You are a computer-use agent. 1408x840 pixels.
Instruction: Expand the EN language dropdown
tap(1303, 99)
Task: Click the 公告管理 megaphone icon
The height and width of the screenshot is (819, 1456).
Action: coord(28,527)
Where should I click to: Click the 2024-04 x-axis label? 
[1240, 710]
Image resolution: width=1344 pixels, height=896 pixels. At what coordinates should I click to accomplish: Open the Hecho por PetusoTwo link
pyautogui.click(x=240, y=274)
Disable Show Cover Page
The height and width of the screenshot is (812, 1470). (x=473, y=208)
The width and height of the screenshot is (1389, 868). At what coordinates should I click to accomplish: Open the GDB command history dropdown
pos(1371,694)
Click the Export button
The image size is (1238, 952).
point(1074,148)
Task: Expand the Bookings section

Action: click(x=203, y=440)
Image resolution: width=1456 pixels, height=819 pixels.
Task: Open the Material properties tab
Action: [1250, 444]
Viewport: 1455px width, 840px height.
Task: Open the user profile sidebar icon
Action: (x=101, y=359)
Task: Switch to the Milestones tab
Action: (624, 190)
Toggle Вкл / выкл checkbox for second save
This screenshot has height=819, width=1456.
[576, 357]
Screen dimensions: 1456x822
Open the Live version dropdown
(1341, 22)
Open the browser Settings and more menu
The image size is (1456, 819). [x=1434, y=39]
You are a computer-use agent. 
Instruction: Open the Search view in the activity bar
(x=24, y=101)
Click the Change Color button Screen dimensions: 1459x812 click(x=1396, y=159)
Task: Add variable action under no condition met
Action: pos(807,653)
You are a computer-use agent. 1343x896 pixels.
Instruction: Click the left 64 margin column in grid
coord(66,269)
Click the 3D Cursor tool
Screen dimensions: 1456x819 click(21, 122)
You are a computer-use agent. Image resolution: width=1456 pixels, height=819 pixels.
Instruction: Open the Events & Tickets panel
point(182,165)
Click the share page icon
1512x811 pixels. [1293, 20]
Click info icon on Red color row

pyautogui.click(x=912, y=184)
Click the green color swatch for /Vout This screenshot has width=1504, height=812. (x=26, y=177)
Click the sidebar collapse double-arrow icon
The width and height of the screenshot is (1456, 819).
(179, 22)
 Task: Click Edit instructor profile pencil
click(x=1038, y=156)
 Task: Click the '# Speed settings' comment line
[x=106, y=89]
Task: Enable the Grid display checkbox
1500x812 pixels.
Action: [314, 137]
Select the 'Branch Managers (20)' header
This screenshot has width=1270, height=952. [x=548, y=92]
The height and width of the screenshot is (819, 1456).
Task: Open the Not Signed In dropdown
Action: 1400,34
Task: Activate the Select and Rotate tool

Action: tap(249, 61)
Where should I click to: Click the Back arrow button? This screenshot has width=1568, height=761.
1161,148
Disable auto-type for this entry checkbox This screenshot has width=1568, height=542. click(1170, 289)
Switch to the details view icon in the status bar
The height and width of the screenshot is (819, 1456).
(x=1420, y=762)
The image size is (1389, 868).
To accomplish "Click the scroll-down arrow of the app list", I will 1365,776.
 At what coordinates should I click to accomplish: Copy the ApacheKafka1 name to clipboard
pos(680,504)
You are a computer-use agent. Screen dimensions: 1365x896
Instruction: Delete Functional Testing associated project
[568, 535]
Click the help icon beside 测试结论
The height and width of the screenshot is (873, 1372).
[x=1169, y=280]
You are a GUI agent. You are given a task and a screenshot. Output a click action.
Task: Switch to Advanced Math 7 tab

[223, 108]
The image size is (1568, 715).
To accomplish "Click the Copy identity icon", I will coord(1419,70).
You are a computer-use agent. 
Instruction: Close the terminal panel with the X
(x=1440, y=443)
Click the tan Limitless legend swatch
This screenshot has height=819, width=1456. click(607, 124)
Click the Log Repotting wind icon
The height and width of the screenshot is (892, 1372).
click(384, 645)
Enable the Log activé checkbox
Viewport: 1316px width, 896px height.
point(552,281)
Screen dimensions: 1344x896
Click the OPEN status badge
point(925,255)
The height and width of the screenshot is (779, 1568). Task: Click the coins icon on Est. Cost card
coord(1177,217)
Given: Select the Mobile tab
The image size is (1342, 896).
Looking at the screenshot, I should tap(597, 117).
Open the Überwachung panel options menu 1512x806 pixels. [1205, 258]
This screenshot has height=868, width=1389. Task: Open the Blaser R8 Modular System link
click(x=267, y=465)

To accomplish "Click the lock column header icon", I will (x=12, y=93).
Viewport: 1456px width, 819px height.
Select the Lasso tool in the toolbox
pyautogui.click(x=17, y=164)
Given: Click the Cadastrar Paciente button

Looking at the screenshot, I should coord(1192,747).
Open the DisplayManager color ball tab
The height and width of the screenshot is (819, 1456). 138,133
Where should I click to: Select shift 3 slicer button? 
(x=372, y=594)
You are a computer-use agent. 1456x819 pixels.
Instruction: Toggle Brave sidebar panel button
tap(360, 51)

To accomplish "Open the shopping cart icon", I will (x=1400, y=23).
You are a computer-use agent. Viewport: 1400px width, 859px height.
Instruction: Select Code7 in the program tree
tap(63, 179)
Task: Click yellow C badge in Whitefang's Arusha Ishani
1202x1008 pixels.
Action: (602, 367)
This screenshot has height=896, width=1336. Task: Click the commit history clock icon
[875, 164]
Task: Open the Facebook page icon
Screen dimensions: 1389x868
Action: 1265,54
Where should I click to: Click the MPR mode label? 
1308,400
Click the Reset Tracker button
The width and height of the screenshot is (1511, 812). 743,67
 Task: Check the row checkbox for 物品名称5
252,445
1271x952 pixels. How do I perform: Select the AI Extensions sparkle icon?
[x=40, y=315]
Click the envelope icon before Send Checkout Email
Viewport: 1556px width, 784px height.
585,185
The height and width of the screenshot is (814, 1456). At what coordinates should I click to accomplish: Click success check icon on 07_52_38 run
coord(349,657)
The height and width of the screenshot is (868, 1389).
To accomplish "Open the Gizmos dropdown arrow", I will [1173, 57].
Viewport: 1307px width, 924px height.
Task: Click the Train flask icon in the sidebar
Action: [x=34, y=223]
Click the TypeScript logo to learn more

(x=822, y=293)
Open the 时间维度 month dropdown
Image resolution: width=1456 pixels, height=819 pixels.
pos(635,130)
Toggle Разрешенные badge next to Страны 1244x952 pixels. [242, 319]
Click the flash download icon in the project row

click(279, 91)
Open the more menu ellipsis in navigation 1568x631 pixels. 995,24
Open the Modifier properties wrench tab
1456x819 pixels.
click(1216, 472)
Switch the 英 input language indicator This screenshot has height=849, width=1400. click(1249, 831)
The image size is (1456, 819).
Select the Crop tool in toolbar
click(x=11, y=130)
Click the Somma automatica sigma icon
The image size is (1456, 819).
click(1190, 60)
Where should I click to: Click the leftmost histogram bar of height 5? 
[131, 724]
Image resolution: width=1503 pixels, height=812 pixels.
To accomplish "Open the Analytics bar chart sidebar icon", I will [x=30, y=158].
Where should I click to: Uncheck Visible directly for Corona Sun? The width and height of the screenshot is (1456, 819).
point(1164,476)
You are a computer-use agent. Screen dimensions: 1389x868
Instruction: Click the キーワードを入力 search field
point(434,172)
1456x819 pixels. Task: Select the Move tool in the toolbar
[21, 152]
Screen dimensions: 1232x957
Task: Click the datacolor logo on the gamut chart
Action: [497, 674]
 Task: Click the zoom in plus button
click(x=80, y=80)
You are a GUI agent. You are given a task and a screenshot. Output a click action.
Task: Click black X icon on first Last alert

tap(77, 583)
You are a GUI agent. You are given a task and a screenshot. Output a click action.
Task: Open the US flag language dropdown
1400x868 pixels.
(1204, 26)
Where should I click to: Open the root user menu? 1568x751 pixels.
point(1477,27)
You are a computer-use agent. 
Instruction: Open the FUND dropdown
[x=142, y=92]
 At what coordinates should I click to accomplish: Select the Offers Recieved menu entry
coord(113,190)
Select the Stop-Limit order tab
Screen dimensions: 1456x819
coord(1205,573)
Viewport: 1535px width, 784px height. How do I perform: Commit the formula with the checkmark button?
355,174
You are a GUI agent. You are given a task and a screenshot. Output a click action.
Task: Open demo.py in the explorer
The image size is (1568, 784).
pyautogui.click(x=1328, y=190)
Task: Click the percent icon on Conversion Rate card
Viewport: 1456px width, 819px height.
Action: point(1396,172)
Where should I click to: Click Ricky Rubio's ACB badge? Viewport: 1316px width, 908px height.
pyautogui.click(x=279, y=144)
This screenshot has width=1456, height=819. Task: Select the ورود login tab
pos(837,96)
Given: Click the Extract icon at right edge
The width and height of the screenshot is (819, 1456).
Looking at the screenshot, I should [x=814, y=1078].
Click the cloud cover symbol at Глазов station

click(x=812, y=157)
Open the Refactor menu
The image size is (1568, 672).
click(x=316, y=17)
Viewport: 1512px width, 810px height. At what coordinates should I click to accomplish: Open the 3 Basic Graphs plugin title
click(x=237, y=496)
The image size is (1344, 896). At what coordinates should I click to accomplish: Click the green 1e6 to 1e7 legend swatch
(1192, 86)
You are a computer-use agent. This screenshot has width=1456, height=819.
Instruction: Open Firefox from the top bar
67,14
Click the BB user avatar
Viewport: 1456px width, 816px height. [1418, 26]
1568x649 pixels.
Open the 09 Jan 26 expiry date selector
#####
→ **Problem description**
Scan the data for the word "Enable" and copy every line where it shows up.

→ **Written response**
Task: Enable the Grid display checkbox
Enable the Log activé checkbox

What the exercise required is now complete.